__What the task requires__: Where the line with "Anjuna Beats (654, 432)" appears below, start writing out lines exactly, and finish with the line with "Defected (209, 11)", which is included; write out nothing else.
+-------+
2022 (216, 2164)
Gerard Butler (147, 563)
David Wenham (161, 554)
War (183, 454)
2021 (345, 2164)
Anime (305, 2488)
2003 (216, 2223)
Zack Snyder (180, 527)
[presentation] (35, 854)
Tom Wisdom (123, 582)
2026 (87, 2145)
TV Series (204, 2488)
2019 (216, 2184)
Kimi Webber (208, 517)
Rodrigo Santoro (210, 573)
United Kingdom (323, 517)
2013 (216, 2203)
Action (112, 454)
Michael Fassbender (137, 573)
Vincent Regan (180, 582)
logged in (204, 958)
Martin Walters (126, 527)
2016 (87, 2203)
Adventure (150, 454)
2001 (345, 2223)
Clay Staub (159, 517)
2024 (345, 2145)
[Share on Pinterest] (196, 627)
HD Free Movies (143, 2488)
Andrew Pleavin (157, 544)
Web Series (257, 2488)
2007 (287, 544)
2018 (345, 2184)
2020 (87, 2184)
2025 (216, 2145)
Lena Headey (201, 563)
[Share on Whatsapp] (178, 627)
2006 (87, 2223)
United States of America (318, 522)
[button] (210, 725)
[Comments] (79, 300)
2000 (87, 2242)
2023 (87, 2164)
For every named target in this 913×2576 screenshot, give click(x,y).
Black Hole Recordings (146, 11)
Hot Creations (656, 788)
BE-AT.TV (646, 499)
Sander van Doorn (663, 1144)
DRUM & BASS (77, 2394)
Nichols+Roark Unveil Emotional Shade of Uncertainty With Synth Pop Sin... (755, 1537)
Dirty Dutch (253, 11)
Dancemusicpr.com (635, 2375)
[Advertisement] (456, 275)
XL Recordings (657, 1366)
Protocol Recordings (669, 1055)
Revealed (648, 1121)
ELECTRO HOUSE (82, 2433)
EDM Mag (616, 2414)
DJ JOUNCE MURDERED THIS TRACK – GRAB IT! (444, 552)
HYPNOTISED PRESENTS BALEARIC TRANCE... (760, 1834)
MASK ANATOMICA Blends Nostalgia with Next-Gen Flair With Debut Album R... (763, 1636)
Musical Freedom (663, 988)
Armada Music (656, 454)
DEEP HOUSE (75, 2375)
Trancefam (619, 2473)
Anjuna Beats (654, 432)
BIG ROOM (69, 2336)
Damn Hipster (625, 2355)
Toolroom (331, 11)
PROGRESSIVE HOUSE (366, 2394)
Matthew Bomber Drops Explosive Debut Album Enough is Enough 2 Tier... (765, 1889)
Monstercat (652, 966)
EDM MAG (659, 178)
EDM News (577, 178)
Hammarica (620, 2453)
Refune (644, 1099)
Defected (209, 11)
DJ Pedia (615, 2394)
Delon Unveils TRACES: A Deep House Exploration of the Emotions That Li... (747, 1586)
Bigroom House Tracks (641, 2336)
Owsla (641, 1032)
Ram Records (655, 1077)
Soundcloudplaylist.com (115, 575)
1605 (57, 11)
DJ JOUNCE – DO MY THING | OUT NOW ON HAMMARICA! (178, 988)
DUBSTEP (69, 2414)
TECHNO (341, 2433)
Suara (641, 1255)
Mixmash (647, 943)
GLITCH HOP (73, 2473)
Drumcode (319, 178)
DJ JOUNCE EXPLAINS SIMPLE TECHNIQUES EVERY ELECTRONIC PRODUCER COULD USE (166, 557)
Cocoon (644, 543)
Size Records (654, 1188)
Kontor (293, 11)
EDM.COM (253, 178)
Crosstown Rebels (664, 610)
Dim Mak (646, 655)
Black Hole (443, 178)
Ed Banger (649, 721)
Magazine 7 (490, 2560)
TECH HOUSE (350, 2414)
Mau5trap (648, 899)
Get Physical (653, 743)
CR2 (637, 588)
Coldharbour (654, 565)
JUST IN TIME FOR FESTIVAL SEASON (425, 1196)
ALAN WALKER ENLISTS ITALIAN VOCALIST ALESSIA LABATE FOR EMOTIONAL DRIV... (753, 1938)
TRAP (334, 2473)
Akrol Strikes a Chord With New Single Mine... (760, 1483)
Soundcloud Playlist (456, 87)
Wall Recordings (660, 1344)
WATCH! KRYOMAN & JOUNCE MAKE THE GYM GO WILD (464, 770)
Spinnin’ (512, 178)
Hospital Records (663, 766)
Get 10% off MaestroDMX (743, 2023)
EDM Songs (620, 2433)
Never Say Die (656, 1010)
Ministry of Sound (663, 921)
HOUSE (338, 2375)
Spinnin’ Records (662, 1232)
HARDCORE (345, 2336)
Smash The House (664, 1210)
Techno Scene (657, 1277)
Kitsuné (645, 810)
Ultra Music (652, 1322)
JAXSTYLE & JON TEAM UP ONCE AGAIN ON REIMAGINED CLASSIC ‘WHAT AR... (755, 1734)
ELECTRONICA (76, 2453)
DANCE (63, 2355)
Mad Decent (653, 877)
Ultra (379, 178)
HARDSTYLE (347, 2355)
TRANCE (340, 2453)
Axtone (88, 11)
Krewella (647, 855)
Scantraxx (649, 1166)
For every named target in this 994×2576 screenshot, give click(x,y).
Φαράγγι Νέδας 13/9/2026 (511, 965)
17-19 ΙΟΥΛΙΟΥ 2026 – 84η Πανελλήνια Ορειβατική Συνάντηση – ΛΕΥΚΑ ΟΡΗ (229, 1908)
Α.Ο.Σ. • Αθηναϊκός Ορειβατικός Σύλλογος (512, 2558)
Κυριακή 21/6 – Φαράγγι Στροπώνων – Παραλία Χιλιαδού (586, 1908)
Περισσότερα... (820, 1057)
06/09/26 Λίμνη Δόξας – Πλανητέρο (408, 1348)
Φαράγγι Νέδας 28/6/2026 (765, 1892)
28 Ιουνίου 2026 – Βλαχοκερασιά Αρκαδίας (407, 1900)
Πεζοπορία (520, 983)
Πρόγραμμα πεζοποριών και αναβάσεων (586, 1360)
+-------+
__Task answer__:
Anjuna Beats (654, 432)
BIG ROOM (69, 2336)
Damn Hipster (625, 2355)
Toolroom (331, 11)
PROGRESSIVE HOUSE (366, 2394)
Matthew Bomber Drops Explosive Debut Album Enough is Enough 2 Tier... (765, 1889)
Monstercat (652, 966)
EDM MAG (659, 178)
EDM News (577, 178)
Hammarica (620, 2453)
Refune (644, 1099)
Defected (209, 11)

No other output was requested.